* start STORED DATA *

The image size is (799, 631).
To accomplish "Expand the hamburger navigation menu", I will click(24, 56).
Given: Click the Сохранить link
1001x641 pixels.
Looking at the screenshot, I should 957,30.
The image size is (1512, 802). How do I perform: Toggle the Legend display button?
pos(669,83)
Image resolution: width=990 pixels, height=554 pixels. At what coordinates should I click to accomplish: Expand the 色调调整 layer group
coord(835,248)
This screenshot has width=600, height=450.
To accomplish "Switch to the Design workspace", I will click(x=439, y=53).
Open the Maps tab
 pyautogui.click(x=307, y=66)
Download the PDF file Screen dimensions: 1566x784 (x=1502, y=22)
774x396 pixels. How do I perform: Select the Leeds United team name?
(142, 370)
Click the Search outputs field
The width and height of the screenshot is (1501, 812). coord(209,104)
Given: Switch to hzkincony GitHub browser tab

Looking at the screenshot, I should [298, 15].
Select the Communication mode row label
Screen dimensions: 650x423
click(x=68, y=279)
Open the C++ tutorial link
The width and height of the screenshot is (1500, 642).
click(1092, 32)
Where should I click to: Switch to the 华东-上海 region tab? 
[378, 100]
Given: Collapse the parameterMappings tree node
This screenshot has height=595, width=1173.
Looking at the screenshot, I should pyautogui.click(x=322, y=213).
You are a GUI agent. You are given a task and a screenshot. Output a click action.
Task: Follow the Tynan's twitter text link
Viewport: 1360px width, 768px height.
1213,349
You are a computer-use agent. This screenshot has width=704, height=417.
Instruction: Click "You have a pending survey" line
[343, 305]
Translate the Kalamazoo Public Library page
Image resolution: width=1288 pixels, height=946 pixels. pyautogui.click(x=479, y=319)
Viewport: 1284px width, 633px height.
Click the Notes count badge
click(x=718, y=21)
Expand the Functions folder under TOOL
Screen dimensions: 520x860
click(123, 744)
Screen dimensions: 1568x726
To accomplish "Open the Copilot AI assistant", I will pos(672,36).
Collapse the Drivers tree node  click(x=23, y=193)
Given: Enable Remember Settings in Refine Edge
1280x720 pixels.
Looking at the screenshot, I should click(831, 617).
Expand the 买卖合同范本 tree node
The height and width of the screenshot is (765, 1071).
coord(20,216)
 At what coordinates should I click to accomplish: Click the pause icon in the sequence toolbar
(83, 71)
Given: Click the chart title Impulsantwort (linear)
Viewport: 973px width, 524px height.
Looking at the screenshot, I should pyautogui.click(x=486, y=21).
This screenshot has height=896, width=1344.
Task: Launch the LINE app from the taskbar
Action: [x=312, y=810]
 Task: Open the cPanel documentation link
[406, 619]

* end STORED DATA *

- **TASK STATEMENT**: Lay out the lines of these items as a numbered list, leaving out any blank lines.

- **TASK RESULT**:
1. The image size is (799, 631).
2. To accomplish "Expand the hamburger navigation menu", I will click(24, 56).
3. Given: Click the Сохранить link
4. 1001x641 pixels.
5. Looking at the screenshot, I should 957,30.
6. The image size is (1512, 802). How do I perform: Toggle the Legend display button?
7. pos(669,83)
8. Image resolution: width=990 pixels, height=554 pixels. At what coordinates should I click to accomplish: Expand the 色调调整 layer group
9. coord(835,248)
10. This screenshot has width=600, height=450.
11. To accomplish "Switch to the Design workspace", I will click(x=439, y=53).
12. Open the Maps tab
13.  pyautogui.click(x=307, y=66)
14. Download the PDF file Screen dimensions: 1566x784 (x=1502, y=22)
15. 774x396 pixels. How do I perform: Select the Leeds United team name?
16. (142, 370)
17. Click the Search outputs field
18. The width and height of the screenshot is (1501, 812). coord(209,104)
19. Given: Switch to hzkincony GitHub browser tab
20. Looking at the screenshot, I should [298, 15].
21. Select the Communication mode row label
22. Screen dimensions: 650x423
23. click(x=68, y=279)
24. Open the C++ tutorial link
25. The width and height of the screenshot is (1500, 642).
26. click(1092, 32)
27. Where should I click to: Switch to the 华东-上海 region tab? 
28. [378, 100]
29. Given: Collapse the parameterMappings tree node
30. This screenshot has height=595, width=1173.
31. Looking at the screenshot, I should pyautogui.click(x=322, y=213).
32. You are a GUI agent. You are given a task and a screenshot. Output a click action.
33. Task: Follow the Tynan's twitter text link
34. Viewport: 1360px width, 768px height.
35. 1213,349
36. You are a computer-use agent. This screenshot has width=704, height=417.
37. Instruction: Click "You have a pending survey" line
38. [343, 305]
39. Translate the Kalamazoo Public Library page
40. Image resolution: width=1288 pixels, height=946 pixels. pyautogui.click(x=479, y=319)
41. Viewport: 1284px width, 633px height.
42. Click the Notes count badge
43. click(x=718, y=21)
44. Expand the Functions folder under TOOL
45. Screen dimensions: 520x860
46. click(123, 744)
47. Screen dimensions: 1568x726
48. To accomplish "Open the Copilot AI assistant", I will pos(672,36).
49. Collapse the Drivers tree node  click(x=23, y=193)
50. Given: Enable Remember Settings in Refine Edge
51. 1280x720 pixels.
52. Looking at the screenshot, I should click(831, 617).
53. Expand the 买卖合同范本 tree node
54. The height and width of the screenshot is (765, 1071).
55. coord(20,216)
56.  At what coordinates should I click to accomplish: Click the pause icon in the sequence toolbar
57. (83, 71)
58. Given: Click the chart title Impulsantwort (linear)
59. Viewport: 973px width, 524px height.
60. Looking at the screenshot, I should pyautogui.click(x=486, y=21).
61. This screenshot has height=896, width=1344.
62. Task: Launch the LINE app from the taskbar
63. Action: [x=312, y=810]
64.  Task: Open the cPanel documentation link
65. [406, 619]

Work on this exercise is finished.